At last, in the early hours of December 19, Michels revived. But he was terribly weak. Eadie’s rescue of Michels took almost two hours, so Michels had been on the bottom for three. Standard dives of the day did not usually exceed forty minutes.
Michels had to go to a hospital. With the storm still ongoing, no more diving could be done. Falcon weighed anchors and headed to Boston.
Meanwhile, other ships stood vigil over S-4. Communication was established with the submariners through the use of Morse code. The submariners’ most plaintive question: “Is there any hope?” Captain King composed the reply: “There is hope. Everything possible is being done.”
Falcon returned to the scene but still the storm raged. It was only on December 21 that the weather moderated. When the divers went down, and despite a successful effort to get oxygen into the torpedo room, they confirmed that all the men aboard S-4 had expired. But their sacrifice was not in vain since the uproar over the disaster led directly to improvements in submarine rescue technology, such as the Momsen Lung and the McCann Rescue Chamber.
Tom Eadie was awarded the Medal of Honor. When President Calvin Coolidge presented it to him on February 23, 1928, Tom Eadie said, “I want to assure you, Mr. President, that everything humanly possible has been done on that job, under the circumstances.”
Read another story from us: Tragically Unlucky – The Sad Tale of the USS Sculpin
The Navy went on to carry out the salvage of S-4 in a winter operation, the first of its kind, in which Eadie earned another Navy Cross for his work.
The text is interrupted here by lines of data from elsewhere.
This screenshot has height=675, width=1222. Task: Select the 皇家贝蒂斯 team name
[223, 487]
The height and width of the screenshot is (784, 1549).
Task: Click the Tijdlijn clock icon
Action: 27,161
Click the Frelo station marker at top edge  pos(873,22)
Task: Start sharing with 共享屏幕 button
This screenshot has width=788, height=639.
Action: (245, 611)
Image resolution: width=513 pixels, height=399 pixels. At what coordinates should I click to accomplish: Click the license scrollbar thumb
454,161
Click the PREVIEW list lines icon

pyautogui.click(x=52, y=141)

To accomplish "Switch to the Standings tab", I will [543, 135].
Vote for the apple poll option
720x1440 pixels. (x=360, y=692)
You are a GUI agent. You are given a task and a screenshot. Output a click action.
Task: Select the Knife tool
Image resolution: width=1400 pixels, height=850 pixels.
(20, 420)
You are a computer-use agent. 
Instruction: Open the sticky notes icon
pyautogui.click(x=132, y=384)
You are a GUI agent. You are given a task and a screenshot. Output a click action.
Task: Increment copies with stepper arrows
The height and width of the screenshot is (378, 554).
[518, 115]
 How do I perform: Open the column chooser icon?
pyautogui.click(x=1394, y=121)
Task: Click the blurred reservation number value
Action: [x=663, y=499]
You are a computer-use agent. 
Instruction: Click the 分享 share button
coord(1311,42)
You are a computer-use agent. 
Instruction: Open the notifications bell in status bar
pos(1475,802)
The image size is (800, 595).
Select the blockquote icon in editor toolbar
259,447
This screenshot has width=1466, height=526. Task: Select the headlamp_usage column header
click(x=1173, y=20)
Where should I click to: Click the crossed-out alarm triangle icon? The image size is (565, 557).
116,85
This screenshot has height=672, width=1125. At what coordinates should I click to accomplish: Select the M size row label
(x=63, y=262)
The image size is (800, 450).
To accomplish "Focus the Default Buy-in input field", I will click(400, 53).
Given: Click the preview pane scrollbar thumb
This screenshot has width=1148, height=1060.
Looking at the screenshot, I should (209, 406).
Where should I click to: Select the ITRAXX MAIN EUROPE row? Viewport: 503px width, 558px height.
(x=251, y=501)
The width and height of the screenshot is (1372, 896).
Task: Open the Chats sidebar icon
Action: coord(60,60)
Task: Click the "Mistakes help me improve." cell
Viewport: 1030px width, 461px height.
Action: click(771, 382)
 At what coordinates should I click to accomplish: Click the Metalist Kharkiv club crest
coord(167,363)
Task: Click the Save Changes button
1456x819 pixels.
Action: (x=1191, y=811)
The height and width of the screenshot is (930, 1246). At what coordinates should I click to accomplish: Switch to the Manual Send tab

He retired from the Navy in 1939, but came out of retirement when the United States entered World War II.
He was awarded the Good Conduct Medal, Victory Medal, American Campaign Medal, and World War II Victory Medal. The Navy commissioned him as a lieutenant, and he retired again in 1946, returning to private life and fading from the historical record. He passed away in Brockton, Massachusetts in 1974.